Verónica Garibay Bravo
Gerente de Política Energética en Iniciativa Climática de México, ICM
El aire que parece y huele limpio puede estar contaminado. No todo el tiempo respiramos bajo una capa visible de humo gris y, de hecho, la contaminación del aire no siempre es fácil de detectar. La mayoría de los problemas generados por la polución atmosférica se acumulan gradualmente, al respirar aire contaminado durante meses o años, y se convierten en padecimientos crónicos, ocasionan muerte prematura o incrementan enfermedades como el Alzheimer.
Generalmente han sido las crisis las que ayudan a sensibilizar sobre la problemática. El llamado “gran smog de Londres de 1952” (el cual, por cierto, se describe con detalle en la muy famosa bioserie de la fallecida monarca del Reino Unido) marcó el inicio de los estudios sobre contaminación del aire y mortalidad prematura, por la gran cantidad de muertes e ingresos hospitalarios que ocasionó. Desde entonces, se ha multiplicado la evidencia científica que demuestra que éste sigue siendo un problema de salud pública que afecta particularmente, a las infancias, mujeres embarazadas, adultos mayores, personas con padecimientos crónicos y grupos de ingresos bajos.

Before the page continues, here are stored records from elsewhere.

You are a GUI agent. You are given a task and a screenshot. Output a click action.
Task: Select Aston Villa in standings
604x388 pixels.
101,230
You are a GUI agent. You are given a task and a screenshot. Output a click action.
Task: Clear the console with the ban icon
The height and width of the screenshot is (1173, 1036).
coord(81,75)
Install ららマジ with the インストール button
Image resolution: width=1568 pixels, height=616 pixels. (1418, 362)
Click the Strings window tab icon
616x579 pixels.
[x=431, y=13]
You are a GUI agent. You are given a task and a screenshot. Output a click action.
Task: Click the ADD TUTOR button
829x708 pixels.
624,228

En este siglo XXI, también se han incrementado las películas con temáticas relacionadas a un futuro postapocalíptico en el que el aire contaminado es central. Pero no basta con que en el imaginario colectivo sea un temor vigente, la información relacionada con la mala calidad del aire no ha generado las respuestas colectivas necesarias para atender la problemática.

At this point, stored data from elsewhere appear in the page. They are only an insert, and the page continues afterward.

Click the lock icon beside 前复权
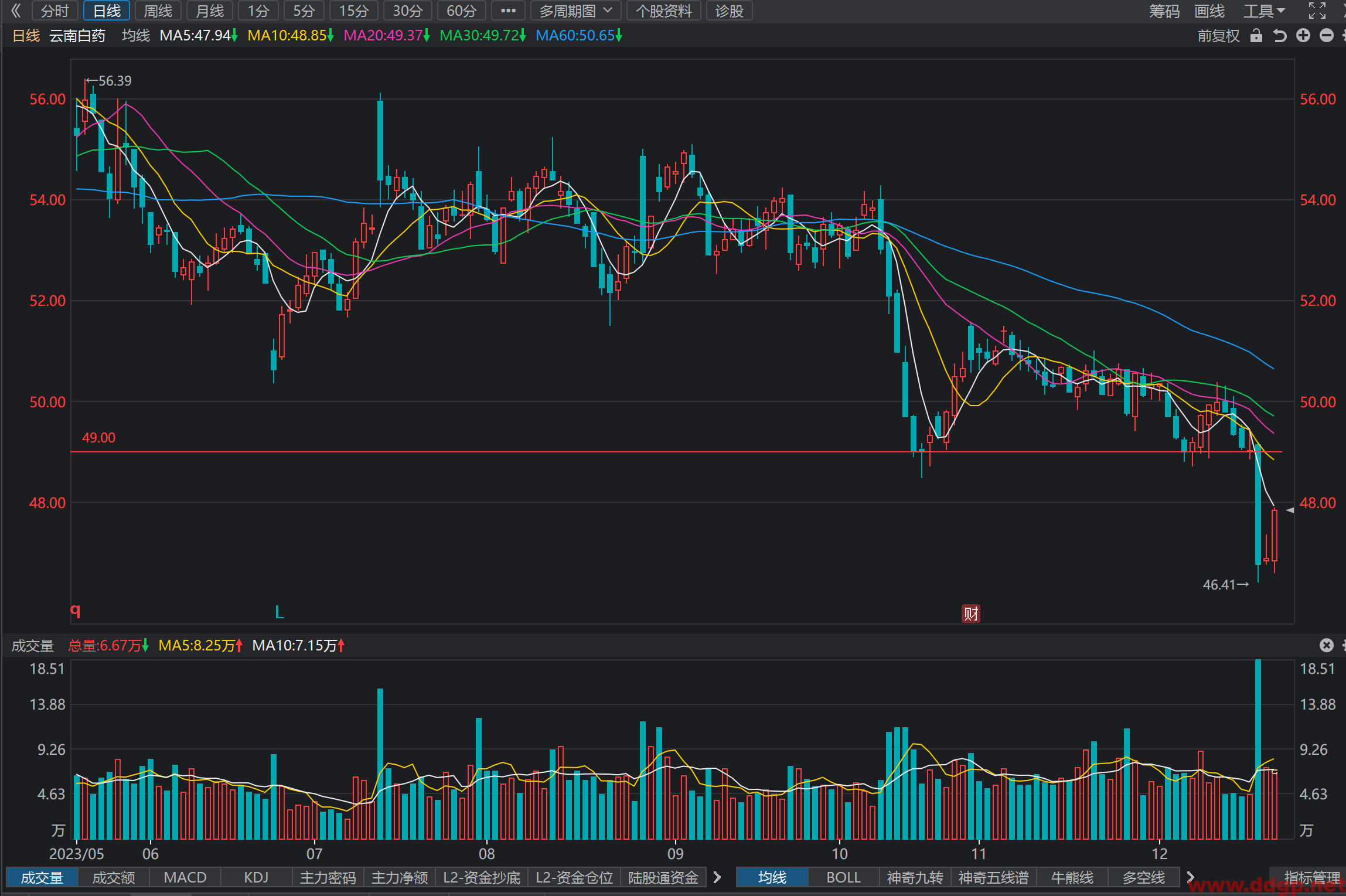Viewport: 1346px width, 896px height. tap(1256, 36)
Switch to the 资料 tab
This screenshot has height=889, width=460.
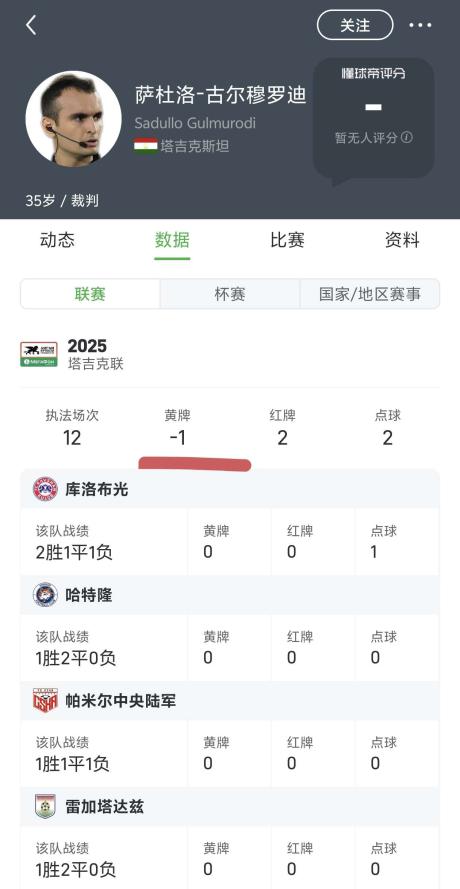pyautogui.click(x=402, y=240)
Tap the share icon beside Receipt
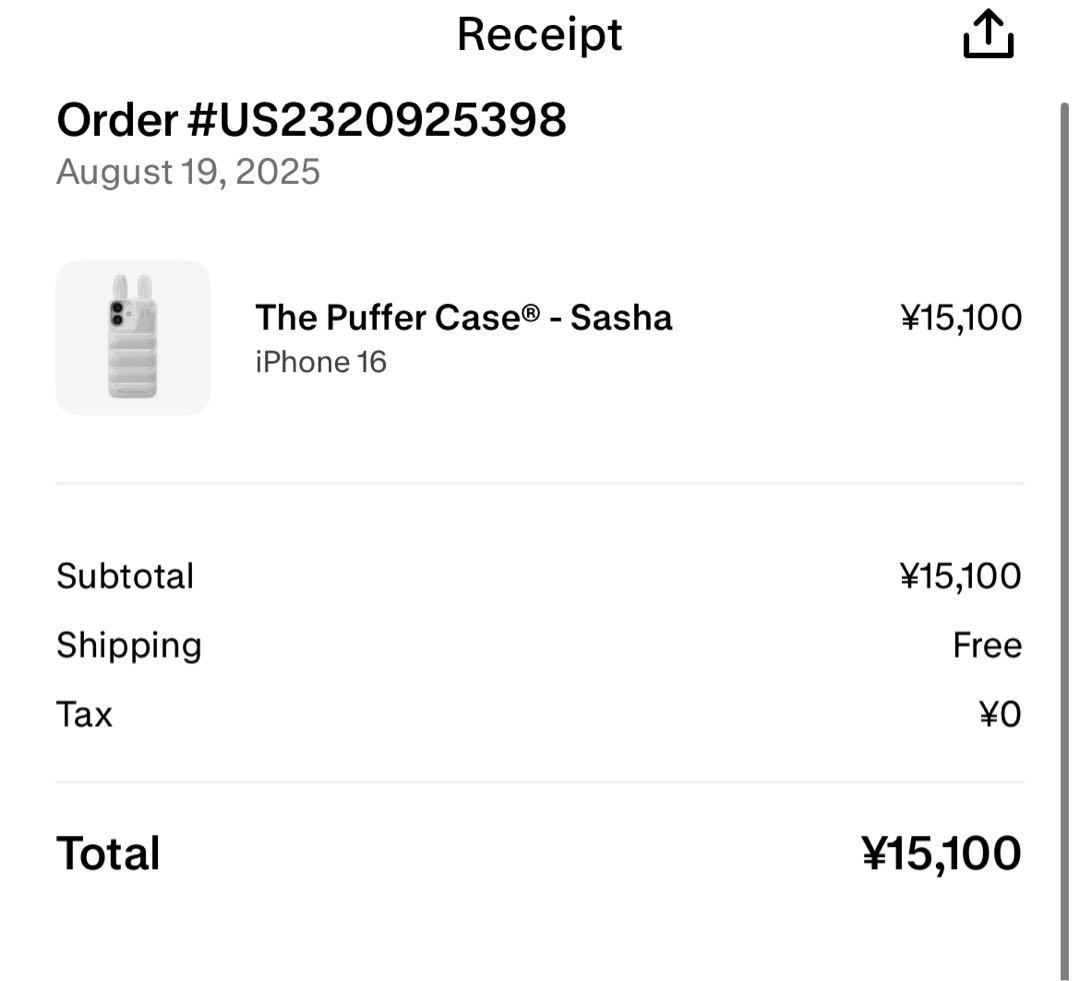1080x981 pixels. point(988,35)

De acuerdo con la Organización Mundial de la Salud, la mayoría de las personas en el mundo estamos expuestas a niveles insalubres de contaminación, es decir, a una mala calidad del aire, y esto tiene consecuencias importantes en nuestra salud. Comúnmente asociamos la contaminación del aire con padecimientos respiratorios leves, como tos, rinitis, o incluso asma. Pero la exposición continua a una mala calidad del aire puede desencadenar una serie de padecimientos múltiples, no sólo respiratorios, sino también cardiovasculares, metabólicos, neurológicos y gestacionales.
En ese sentido, debemos subrayar que los efectos negativos del cambio climático afectan directamente la calidad del aire. Por ejemplo, los incendios en grandes regiones de Canadá y Estados Unidos ocasionaron que ambos países presentaran el mayor incremento de contaminación atmosférica de todo el mundo. Se calcula que el 50 por ciento de los canadienses respiraron un aire que excede sus estándares de calidad del aire al registrar la más alta polución por partículas desde 1998, según el Índice de Calidad del Aire 2025 del Instituto de Política Energética de la Universidad de Chicago (EPIC por sus siglas en inglés).

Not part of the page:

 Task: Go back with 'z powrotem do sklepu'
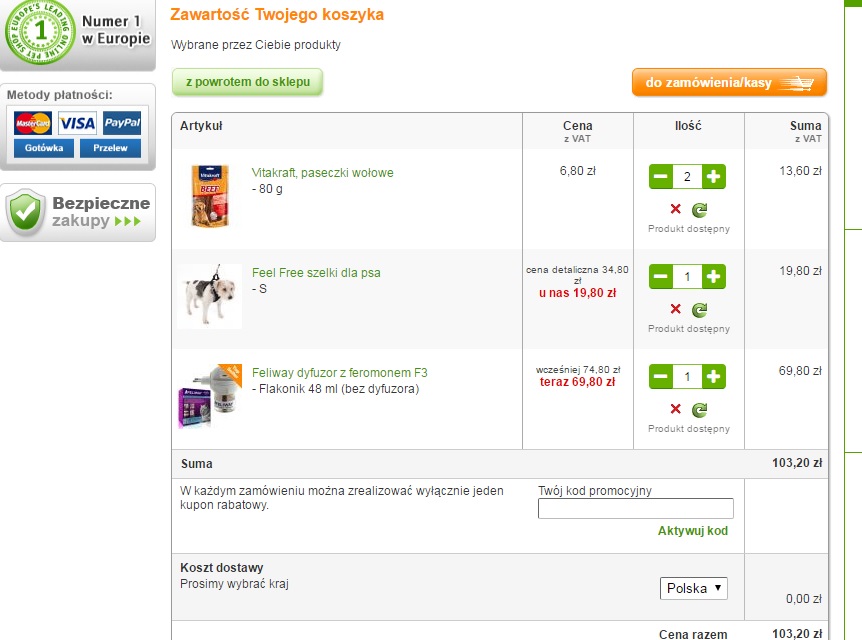(248, 82)
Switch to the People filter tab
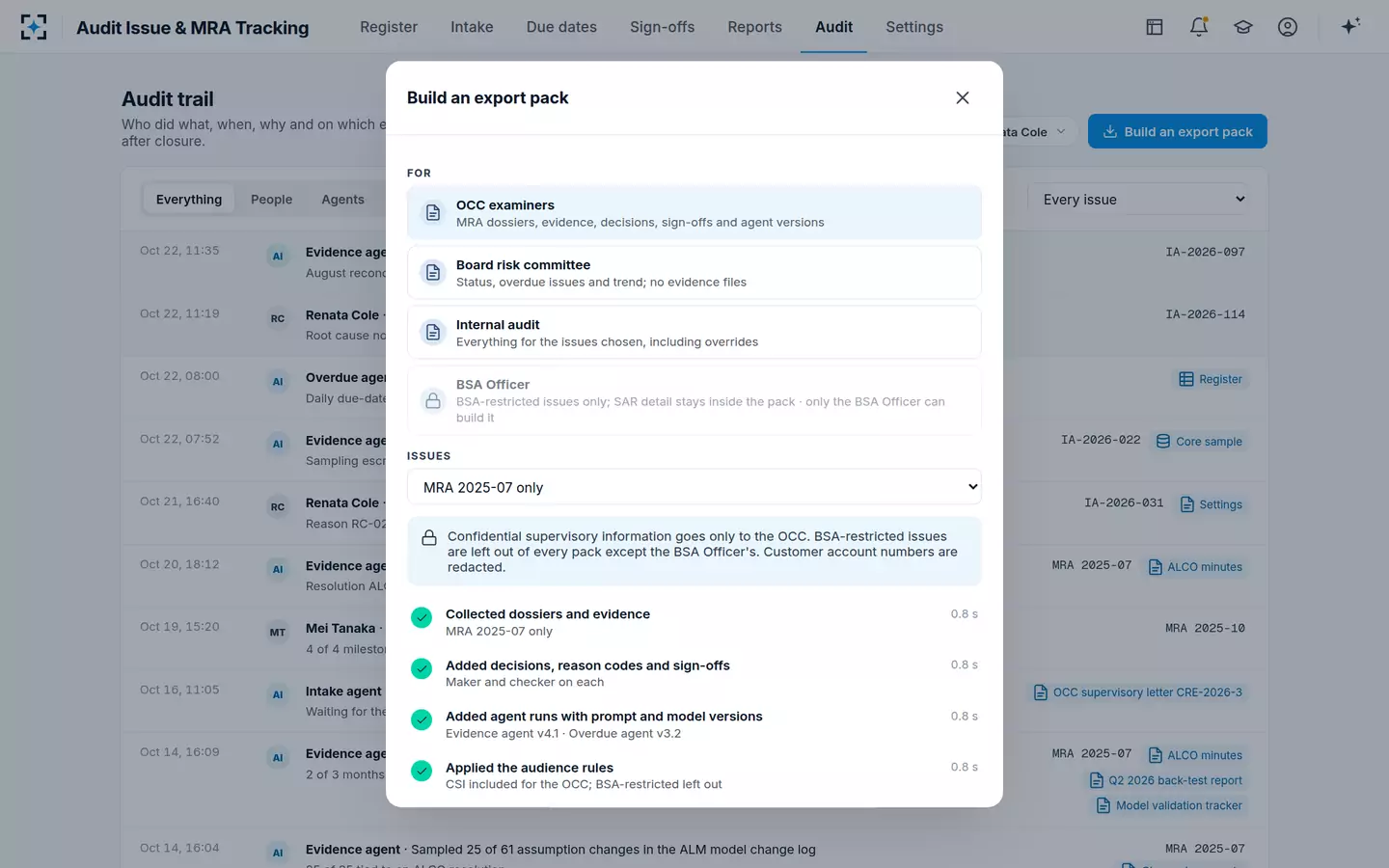The image size is (1389, 868). coord(271,200)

El deterioro de la calidad del aire es, a escala urbana, una de las múltiples dimensiones de la emergencia climática en que vivimos. La quema de grandes cantidades de combustibles fósiles, además de exacerbar el efecto invernadero, es también una de las principales fuentes de las partículas y el ozono, los contaminantes relacionados con los padecimientos mencionados en párrafos anteriores.
La buena noticia es, entonces, que muchas de las acciones que se implementen en las ciudades para mitigar el cambio climático seguramente tendrán beneficios. En primera instancia, para la salud de sus habitantes más vulnerables: niñas, niños, mujeres embarazadas, adultos mayores, personas con enfermedades crónicas y grupos de ingresos bajos. La responsabilidad de estas acciones recae en todas las personas: gobiernos, industria, ciudadanía, academia.
Está demostrado que una buena alimentación contribuye a conservar la salud y el bienestar físico. Si hemos de cuidar lo que comemos y bebemos para tener una buena calidad de vida, pensemos también en lo que entra al organismo a través de nuestros pulmones. A fin de cuentas, todas las personas, sin excepción, tenemos la mala costumbre de respirar.